Ms. Vicci's invention is being marketed by the university's Office of Technical Development, which hopes to license it to a manufacturer. She won patent 6,175,329.

The global positioning system has given inventors several other new ideas as well. Viktors Berstis and Joel Smith, from the Texas communities of Austin and Round Rock, have won patent 6,185,504 for a G.P.S.-based system that analyzes traffic patterns on land and water in order to determine when best to open a drawbridge. Ships, boats and cars would transmit their coordinates from on-board G.P.S. equipment. Computers controlling the drawbridge would collect the information and monitor the flow of traffic to determine the best time to raise the bridge. Information about the height of the ship would also establish how long the bridge would be up.

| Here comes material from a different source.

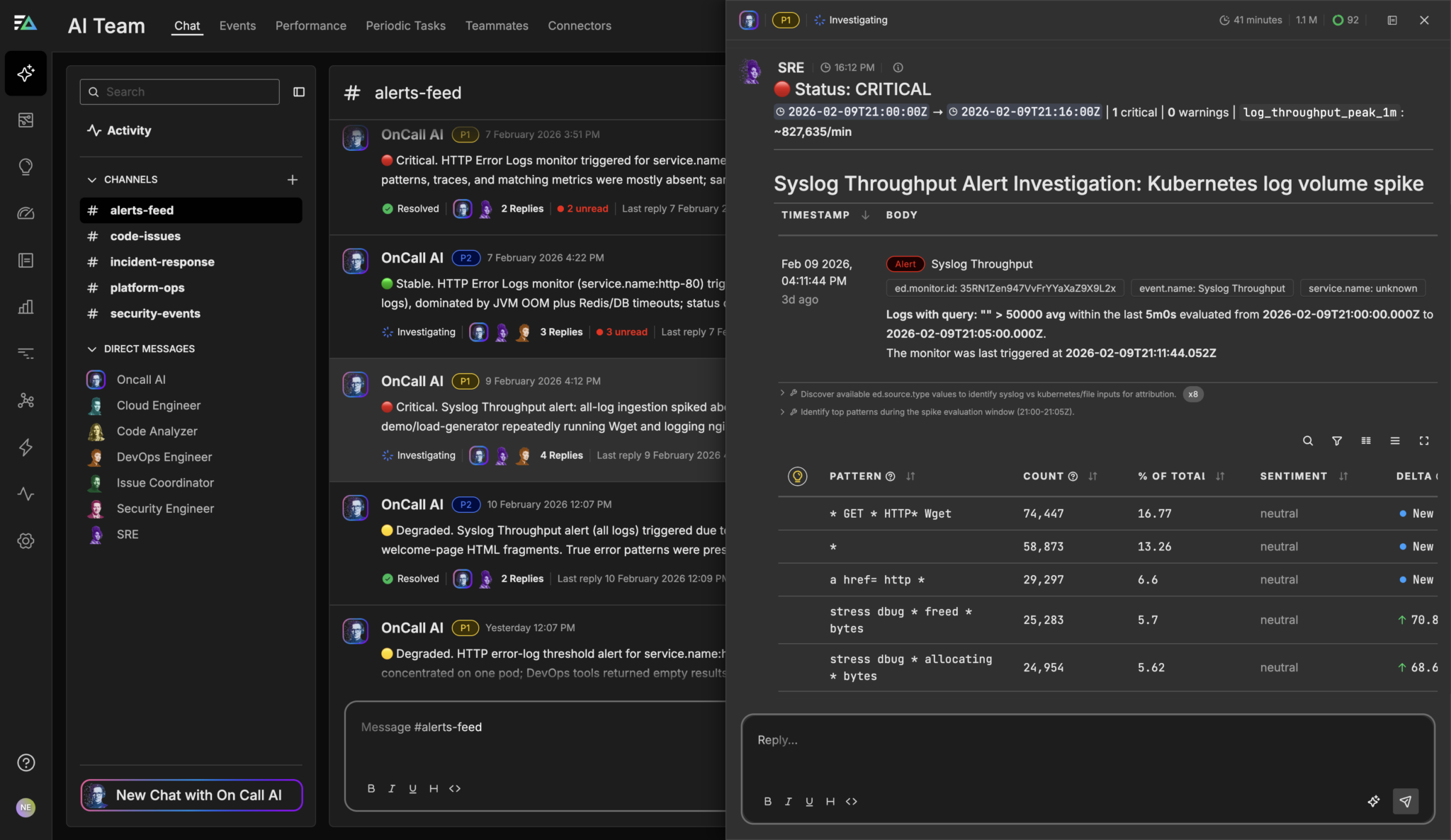Expand the Discover available ed.source.type insight row
The width and height of the screenshot is (1451, 840).
(782, 394)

"Preferably, the drawbridge should be raised during a period of a traffic lull and for as short a period as possible," the inventors write in their patent.

Gary Root and Frank van Hoorn, from San Francisco and Mill Valley in California, won patent 6,013,007 for a monitor that uses G.P.S. technology to provide feedback to athletes on "elapsed exercise time, distance covered, average pace, elevation difference, distance to go and/or advice for reaching preset targets," they write in their patent. The monitor would be built into a personal radio with headphones, and could be linked to a computer so the data might be downloaded.